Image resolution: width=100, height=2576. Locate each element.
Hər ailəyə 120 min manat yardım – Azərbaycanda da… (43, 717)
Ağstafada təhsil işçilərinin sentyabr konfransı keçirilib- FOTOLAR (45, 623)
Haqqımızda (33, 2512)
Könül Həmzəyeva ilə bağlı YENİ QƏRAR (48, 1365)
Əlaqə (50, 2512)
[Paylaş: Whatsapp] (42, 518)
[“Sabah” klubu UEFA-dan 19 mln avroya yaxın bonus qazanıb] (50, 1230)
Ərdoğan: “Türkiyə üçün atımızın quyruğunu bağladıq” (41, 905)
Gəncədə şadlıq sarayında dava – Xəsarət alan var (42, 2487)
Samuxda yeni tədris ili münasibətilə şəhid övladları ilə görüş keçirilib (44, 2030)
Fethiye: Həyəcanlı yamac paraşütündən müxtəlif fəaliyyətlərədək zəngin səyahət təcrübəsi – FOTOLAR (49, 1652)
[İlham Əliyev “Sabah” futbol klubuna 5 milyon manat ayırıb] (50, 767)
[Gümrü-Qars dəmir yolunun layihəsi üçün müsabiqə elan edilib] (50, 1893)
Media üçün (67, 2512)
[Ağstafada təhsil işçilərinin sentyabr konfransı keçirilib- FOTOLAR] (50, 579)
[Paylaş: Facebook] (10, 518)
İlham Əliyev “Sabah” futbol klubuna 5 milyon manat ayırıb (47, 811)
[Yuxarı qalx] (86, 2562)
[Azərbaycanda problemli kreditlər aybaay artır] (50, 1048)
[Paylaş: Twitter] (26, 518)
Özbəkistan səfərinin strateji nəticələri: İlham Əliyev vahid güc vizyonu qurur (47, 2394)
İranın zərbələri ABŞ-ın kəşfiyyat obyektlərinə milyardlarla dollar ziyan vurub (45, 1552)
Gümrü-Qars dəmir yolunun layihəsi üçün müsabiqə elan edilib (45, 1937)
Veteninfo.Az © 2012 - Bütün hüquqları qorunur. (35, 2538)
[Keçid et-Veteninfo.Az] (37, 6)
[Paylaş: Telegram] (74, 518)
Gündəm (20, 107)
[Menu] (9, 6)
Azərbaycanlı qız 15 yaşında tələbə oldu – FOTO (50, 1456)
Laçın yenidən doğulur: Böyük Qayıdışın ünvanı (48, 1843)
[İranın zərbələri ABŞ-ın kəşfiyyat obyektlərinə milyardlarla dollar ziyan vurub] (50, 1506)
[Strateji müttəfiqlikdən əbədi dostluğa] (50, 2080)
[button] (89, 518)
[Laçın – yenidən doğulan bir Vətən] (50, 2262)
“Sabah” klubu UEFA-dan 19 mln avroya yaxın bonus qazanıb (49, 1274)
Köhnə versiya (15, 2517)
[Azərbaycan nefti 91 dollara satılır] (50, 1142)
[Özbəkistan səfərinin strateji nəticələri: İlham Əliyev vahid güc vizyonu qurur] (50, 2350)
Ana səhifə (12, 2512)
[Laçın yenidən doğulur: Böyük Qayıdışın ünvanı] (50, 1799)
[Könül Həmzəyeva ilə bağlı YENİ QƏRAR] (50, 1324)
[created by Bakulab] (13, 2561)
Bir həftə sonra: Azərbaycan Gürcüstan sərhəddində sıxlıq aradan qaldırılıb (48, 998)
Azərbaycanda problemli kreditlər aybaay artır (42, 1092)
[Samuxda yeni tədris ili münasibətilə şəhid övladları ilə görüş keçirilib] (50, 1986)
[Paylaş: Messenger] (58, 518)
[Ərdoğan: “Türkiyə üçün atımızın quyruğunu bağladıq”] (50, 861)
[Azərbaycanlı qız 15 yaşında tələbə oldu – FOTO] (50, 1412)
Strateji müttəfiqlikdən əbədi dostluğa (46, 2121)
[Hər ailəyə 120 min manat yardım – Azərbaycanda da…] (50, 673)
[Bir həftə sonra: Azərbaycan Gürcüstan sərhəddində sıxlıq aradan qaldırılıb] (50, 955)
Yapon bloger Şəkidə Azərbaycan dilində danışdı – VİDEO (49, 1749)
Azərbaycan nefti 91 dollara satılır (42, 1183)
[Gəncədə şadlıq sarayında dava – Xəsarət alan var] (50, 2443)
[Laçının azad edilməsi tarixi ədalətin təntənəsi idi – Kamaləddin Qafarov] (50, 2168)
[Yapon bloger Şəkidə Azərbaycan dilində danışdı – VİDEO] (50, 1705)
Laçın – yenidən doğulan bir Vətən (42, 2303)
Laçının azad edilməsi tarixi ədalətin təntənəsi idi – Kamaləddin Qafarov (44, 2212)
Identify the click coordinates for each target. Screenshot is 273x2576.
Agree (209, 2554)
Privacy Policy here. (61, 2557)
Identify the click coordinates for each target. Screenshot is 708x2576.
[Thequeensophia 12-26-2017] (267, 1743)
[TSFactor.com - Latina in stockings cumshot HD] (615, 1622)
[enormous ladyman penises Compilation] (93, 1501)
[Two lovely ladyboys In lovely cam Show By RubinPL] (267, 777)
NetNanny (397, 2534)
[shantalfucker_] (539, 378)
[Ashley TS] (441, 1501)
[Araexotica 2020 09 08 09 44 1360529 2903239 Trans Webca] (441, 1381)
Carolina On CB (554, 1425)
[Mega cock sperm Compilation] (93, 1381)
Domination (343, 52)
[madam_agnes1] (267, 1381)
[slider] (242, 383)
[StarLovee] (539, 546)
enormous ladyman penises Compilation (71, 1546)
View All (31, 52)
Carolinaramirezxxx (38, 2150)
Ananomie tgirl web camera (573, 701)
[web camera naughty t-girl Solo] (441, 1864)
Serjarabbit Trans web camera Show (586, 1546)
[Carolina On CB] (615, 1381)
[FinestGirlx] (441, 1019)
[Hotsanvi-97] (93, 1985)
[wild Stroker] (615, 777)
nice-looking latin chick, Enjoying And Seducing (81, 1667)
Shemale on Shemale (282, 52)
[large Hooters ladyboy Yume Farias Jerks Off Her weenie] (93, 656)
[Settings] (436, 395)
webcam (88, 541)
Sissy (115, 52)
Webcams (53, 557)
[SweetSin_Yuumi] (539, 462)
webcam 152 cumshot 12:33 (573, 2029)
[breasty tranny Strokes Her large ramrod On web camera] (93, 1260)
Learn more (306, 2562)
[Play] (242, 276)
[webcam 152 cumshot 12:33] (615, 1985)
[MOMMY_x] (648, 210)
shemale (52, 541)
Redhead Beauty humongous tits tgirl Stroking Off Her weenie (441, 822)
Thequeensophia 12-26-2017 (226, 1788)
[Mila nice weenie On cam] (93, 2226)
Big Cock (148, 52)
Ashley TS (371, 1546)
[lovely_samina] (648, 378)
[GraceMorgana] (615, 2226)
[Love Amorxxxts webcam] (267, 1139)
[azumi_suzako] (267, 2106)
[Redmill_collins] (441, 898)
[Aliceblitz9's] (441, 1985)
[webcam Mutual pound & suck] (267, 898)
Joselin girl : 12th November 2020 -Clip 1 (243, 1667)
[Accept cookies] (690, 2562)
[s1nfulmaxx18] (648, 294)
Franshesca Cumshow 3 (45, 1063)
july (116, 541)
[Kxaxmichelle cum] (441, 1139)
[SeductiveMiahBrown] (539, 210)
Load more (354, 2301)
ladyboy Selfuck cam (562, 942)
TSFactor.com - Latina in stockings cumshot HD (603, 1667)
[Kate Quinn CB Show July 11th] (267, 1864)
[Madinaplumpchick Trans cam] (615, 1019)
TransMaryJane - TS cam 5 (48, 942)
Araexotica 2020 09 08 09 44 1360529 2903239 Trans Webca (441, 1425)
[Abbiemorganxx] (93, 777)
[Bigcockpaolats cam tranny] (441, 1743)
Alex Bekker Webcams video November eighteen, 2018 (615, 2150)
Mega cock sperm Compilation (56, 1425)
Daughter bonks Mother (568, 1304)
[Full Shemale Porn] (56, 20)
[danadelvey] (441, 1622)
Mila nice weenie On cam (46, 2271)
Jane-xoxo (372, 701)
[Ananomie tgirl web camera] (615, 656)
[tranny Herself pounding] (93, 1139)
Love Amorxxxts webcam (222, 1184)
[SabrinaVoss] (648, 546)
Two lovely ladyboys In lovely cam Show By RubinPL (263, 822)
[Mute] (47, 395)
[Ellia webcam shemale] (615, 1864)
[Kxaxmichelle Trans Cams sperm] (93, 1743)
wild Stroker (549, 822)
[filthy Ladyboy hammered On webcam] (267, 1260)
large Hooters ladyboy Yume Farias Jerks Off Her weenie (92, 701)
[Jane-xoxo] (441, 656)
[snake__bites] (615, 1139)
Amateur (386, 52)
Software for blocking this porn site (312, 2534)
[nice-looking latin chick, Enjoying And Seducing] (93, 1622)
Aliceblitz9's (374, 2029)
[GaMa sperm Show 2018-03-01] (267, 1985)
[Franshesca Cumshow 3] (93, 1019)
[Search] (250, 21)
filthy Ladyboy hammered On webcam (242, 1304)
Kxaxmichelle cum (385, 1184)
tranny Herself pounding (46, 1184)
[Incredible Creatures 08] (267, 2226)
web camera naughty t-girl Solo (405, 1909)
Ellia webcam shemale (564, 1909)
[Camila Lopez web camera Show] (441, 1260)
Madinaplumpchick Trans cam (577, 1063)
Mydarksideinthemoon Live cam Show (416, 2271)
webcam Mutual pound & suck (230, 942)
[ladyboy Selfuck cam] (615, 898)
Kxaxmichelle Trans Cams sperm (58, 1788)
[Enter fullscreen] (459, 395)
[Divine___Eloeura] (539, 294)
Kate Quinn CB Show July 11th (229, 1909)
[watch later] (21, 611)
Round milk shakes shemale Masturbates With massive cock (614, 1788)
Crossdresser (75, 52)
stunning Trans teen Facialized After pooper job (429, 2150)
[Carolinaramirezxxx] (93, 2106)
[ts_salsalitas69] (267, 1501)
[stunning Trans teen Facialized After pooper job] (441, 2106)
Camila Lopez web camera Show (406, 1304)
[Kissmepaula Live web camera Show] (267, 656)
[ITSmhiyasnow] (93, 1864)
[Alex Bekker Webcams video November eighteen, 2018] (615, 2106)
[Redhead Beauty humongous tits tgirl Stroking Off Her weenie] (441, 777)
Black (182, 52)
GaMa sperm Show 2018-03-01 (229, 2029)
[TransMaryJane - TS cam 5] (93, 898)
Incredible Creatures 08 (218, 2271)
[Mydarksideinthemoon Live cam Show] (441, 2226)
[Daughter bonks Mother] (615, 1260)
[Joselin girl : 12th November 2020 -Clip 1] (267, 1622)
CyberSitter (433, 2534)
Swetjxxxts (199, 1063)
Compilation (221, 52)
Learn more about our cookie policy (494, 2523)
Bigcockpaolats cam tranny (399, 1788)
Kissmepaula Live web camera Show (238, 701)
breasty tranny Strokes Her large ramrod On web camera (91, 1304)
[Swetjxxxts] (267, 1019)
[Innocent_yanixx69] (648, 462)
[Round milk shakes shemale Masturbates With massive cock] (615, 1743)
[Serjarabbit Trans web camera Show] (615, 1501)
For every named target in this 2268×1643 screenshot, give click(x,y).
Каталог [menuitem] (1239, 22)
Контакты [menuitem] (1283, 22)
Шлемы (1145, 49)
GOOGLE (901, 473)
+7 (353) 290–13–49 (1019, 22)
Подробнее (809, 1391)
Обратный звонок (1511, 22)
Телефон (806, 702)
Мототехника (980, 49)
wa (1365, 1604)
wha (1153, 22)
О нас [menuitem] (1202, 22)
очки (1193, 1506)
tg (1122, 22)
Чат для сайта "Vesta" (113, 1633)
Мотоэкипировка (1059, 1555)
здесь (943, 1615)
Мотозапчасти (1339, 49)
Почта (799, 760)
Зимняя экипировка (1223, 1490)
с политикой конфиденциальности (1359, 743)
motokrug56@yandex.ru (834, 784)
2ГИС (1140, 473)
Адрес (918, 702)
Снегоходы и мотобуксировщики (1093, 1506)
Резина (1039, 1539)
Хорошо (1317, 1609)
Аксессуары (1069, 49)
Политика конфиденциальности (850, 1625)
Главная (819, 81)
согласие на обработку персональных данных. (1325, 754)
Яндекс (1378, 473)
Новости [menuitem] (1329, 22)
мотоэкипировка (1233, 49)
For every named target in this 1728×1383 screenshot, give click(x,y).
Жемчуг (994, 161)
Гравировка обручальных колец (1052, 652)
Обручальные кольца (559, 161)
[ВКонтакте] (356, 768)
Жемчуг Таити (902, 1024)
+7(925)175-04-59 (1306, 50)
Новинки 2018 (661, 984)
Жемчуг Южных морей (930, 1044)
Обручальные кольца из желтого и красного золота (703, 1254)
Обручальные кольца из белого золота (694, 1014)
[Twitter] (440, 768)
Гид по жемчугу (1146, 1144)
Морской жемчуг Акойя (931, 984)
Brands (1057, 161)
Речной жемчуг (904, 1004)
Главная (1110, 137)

**********

:: Exercise goal ::
In the listing above, find the line with "Alex Bekker Webcams video November eighteen, 2018 (615, 2150)" and the line with "[Daughter bonks Mother] (615, 1260)"; output exactly those lines and all lines between them.

:: Solution to this problem ::
Alex Bekker Webcams video November eighteen, 2018 (615, 2150)
Mega cock sperm Compilation (56, 1425)
Daughter bonks Mother (568, 1304)
[Full Shemale Porn] (56, 20)
[danadelvey] (441, 1622)
Mila nice weenie On cam (46, 2271)
Jane-xoxo (372, 701)
[Ananomie tgirl web camera] (615, 656)
[tranny Herself pounding] (93, 1139)
Love Amorxxxts webcam (222, 1184)
[SabrinaVoss] (648, 546)
Two lovely ladyboys In lovely cam Show By RubinPL (263, 822)
[Mute] (47, 395)
[Ellia webcam shemale] (615, 1864)
[Kxaxmichelle Trans Cams sperm] (93, 1743)
wild Stroker (549, 822)
[filthy Ladyboy hammered On webcam] (267, 1260)
large Hooters ladyboy Yume Farias Jerks Off Her weenie (92, 701)
[Jane-xoxo] (441, 656)
[snake__bites] (615, 1139)
Amateur (386, 52)
Software for blocking this porn site (312, 2534)
[nice-looking latin chick, Enjoying And Seducing] (93, 1622)
Aliceblitz9's (374, 2029)
[GaMa sperm Show 2018-03-01] (267, 1985)
[Franshesca Cumshow 3] (93, 1019)
[Search] (250, 21)
filthy Ladyboy hammered On webcam (242, 1304)
Kxaxmichelle cum (385, 1184)
tranny Herself pounding (46, 1184)
[Incredible Creatures 08] (267, 2226)
web camera naughty t-girl Solo (405, 1909)
Ellia webcam shemale (564, 1909)
[Camila Lopez web camera Show] (441, 1260)
Madinaplumpchick Trans cam (577, 1063)
Mydarksideinthemoon Live cam Show (416, 2271)
webcam Mutual pound & suck (230, 942)
[ladyboy Selfuck cam] (615, 898)
Kxaxmichelle Trans Cams sperm (58, 1788)
[Enter fullscreen] (459, 395)
[Divine___Eloeura] (539, 294)
Kate Quinn CB Show July 11th (229, 1909)
[watch later] (21, 611)
Round milk shakes shemale Masturbates With massive cock (614, 1788)
Crossdresser (75, 52)
stunning Trans teen Facialized After pooper job (429, 2150)
[Carolinaramirezxxx] (93, 2106)
[ts_salsalitas69] (267, 1501)
[stunning Trans teen Facialized After pooper job] (441, 2106)
Camila Lopez web camera Show (406, 1304)
[Kissmepaula Live web camera Show] (267, 656)
[ITSmhiyasnow] (93, 1864)
[Alex Bekker Webcams video November eighteen, 2018] (615, 2106)
[Redhead Beauty humongous tits tgirl Stroking Off Her weenie] (441, 777)
Black (182, 52)
GaMa sperm Show 2018-03-01 (229, 2029)
[TransMaryJane - TS cam 5] (93, 898)
Incredible Creatures 08 (218, 2271)
[Mydarksideinthemoon Live cam Show] (441, 2226)
[Daughter bonks Mother] (615, 1260)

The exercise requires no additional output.